Can someone please tell me what the hell BCR, ECR, PSR, etc. mean??!!

Anonymous
Don't any of you go to Back to School night? These things have always been explained at the middle and high school that my children attend.



Anonymous
BCRs and ECRs are among the reasons our kid is now in an independent school. We could see the writing on the wall that DC would never be expected to write and cite a research paper, something DC is now doing in 10th in independent school. I liked many things about MCPS, but the writing preparation wasn't one of them.
Anonymous
I went to back to school night for middle and no one mentioned a BCR, ECR, etc. I personally think it would more educational to tell kids, "write a paragraph about ..." or "write an essay..." and make sure they know the important elements of these structures of writing since they are the building blocks of all future writing. The use of made up forms and terms makes learning artificial and possibly less engaging. I saw on a recent test a prompt to write a "BCR." To me it seems ridiculous.
Anonymous
Anonymous wrote:Students are often permitted to retake formative assessments (the idea being that they need to learn and relearn and master all of the components before combining it all into a "summative" assessments.) Students are not permitted to retake summative assessments. The 50% rule applies to formative assessments, but not to summatives.


depends on the formatives

Teacher-generated formatives can be retaken. Those in the guides are used to formally monitor benchmarks, as the data is collected and kept in a d-base.
Anonymous
Anonymous wrote:
Anonymous wrote:Students are often permitted to retake formative assessments (the idea being that they need to learn and relearn and master all of the components before combining it all into a "summative" assessments.) Students are not permitted to retake summative assessments. The 50% rule applies to formative assessments, but not to summatives.


depends on the formatives

Teacher-generated formatives can be retaken. Those in the guides are used to formally monitor benchmarks, as the data is collected and kept in a d-base.

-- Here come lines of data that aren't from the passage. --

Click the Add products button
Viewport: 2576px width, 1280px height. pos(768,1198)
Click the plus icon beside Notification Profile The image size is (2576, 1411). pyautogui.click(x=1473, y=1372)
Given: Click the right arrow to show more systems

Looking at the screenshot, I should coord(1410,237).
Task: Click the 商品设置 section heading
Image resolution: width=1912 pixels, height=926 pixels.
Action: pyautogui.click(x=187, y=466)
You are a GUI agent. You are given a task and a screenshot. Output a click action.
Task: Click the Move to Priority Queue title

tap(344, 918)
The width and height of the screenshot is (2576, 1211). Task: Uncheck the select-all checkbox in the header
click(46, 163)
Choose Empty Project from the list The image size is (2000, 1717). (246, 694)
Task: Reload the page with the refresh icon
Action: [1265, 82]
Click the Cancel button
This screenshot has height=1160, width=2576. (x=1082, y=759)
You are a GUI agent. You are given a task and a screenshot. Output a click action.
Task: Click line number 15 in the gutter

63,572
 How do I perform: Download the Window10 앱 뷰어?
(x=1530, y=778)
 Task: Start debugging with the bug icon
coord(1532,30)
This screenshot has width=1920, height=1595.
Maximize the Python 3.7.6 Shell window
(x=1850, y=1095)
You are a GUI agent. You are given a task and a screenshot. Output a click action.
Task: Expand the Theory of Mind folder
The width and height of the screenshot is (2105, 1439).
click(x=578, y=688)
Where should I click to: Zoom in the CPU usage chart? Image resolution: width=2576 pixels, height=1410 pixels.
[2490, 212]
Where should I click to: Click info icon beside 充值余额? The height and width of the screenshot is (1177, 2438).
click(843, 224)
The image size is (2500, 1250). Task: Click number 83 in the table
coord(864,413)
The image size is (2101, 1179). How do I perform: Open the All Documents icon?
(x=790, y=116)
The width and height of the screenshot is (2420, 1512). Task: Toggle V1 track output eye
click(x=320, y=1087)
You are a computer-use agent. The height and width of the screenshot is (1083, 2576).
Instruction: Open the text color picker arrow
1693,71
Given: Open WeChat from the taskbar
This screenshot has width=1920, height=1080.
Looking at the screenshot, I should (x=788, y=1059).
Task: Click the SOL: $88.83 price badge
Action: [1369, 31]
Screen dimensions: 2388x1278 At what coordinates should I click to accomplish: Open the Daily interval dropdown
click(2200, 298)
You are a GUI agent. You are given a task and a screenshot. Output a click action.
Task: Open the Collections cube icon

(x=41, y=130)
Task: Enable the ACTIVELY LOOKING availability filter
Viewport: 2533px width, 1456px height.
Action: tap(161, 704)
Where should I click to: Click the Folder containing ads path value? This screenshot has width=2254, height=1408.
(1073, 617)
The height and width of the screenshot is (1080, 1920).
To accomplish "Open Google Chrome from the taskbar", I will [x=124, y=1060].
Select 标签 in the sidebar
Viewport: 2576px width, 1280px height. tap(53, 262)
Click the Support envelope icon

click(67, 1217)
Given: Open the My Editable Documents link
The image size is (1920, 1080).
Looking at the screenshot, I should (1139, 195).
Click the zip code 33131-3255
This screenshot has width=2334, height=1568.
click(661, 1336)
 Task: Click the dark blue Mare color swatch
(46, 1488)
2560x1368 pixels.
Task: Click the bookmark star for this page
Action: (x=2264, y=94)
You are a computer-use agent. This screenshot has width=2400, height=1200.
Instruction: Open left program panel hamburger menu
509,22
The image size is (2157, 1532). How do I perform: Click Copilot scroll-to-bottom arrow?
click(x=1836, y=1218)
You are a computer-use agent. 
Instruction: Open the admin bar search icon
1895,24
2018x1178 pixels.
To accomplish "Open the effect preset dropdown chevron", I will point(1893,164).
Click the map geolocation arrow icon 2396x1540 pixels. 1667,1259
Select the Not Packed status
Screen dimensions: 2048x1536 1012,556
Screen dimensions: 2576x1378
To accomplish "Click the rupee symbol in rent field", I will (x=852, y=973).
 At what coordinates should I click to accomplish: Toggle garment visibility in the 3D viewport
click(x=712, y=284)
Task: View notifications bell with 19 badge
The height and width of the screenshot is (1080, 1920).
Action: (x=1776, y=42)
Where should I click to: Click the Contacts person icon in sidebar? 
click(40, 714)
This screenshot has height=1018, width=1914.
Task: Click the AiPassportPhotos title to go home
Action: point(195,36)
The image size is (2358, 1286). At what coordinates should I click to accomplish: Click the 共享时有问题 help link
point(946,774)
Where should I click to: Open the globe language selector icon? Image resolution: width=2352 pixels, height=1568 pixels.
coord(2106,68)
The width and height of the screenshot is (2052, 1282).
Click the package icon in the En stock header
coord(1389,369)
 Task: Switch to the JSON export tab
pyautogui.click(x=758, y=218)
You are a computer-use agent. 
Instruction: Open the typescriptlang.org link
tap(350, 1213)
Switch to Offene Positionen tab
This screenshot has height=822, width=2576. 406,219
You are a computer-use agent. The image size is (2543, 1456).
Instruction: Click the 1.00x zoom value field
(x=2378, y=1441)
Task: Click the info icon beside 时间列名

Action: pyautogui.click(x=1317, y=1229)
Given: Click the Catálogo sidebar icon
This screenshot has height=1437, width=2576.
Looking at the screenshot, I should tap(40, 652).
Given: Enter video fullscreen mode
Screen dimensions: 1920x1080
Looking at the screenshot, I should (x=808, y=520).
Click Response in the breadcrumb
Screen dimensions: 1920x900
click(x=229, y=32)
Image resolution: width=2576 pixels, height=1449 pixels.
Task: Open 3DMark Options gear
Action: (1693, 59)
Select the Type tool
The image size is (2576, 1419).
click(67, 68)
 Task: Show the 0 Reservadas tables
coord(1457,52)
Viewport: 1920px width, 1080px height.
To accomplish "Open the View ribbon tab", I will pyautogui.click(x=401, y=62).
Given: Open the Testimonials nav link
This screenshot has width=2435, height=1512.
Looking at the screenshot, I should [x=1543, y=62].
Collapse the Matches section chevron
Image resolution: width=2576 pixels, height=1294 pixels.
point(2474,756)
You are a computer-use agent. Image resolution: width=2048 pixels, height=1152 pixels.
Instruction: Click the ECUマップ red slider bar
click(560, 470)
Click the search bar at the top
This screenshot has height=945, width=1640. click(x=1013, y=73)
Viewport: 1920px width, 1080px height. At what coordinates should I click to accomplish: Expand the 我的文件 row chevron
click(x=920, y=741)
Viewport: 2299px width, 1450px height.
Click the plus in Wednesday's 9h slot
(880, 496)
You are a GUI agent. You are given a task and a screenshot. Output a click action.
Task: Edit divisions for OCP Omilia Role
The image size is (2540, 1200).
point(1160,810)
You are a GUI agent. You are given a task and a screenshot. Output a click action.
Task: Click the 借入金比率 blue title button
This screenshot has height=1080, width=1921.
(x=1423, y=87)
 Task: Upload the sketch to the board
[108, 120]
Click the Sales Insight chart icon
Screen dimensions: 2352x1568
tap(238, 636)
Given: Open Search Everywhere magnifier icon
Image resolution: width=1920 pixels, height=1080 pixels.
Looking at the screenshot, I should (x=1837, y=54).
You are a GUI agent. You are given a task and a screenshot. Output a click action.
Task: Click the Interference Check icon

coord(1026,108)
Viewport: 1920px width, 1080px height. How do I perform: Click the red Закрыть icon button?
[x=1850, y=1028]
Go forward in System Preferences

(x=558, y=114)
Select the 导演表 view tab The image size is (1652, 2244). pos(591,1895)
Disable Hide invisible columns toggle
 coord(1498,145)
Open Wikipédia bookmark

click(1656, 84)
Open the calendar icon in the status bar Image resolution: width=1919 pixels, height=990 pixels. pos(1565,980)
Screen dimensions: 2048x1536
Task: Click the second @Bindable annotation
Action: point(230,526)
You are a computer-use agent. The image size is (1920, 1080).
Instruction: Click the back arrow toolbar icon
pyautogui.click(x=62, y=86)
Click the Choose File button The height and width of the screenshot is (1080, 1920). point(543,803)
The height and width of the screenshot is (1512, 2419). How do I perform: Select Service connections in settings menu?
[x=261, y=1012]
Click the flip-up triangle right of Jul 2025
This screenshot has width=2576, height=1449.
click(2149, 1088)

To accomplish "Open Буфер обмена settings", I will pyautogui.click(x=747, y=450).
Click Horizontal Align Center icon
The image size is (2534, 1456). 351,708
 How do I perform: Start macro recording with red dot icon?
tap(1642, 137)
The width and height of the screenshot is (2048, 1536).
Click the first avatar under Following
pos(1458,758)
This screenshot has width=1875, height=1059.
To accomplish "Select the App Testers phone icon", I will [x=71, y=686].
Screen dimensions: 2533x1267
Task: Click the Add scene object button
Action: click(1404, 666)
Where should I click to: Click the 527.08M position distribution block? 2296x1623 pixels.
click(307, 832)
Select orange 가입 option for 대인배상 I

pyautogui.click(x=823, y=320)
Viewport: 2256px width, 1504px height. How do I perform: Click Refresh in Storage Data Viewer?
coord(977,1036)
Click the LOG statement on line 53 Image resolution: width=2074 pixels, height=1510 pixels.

I'm the PP. What do you mean teacher-generated formatives? All of our assessments at my school (I'm a HS teacher) are "teacher-generated." Summatives cannot be retaken as per MCPS policy. Formatives, yes, summatives, no. Doesn't matter who made them.
Anonymous
Anonymous wrote:
Anonymous wrote:
Anonymous wrote:Students are often permitted to retake formative assessments (the idea being that they need to learn and relearn and master all of the components before combining it all into a "summative" assessments.) Students are not permitted to retake summative assessments. The 50% rule applies to formative assessments, but not to summatives.


depends on the formatives

Teacher-generated formatives can be retaken. Those in the guides are used to formally monitor benchmarks, as the data is collected and kept in a d-base.


I'm the PP. What do you mean teacher-generated formatives? All of our assessments at my school (I'm a HS teacher) are "teacher-generated." Summatives cannot be retaken as per MCPS policy. Formatives, yes, summatives, no. Doesn't matter who made them.


achievement series formatives
MCPS
cannot be retaken

What do you teach? Our formatives in English are part of the guides and for "monitoring" purposes end up in the Achievement Series. (HS, too)
Anonymous
Anonymous wrote:BCRs and ECRs are among the reasons our kid is now in an independent school. We could see the writing on the wall that DC would never be expected to write and cite a research paper, something DC is now doing in 10th in independent school. I liked many things about MCPS, but the writing preparation wasn't one of them.



Your child would do this in 10th at mcps too- much of second semester is spent on research writing.


To the pp asking about paragraphs and essays... As soon as writing was dropped from the HSA ( the origin of bcr, ecr) mcps replaced these terms with paragraph and essay in the county curriculum and assessments, if your student is receiving assignments with the bcr ecr terminology, the teacher has not bothered to update her materials, ie she may be using an assignment she wrote 10 years ago and photocopying from the same original this year.
Anonymous
Well I think it's several teachers in our middle school that are using this terminology (BCR, ECR, PSR, exit card, etc.). Very glad to hear this nonsense is being phased out.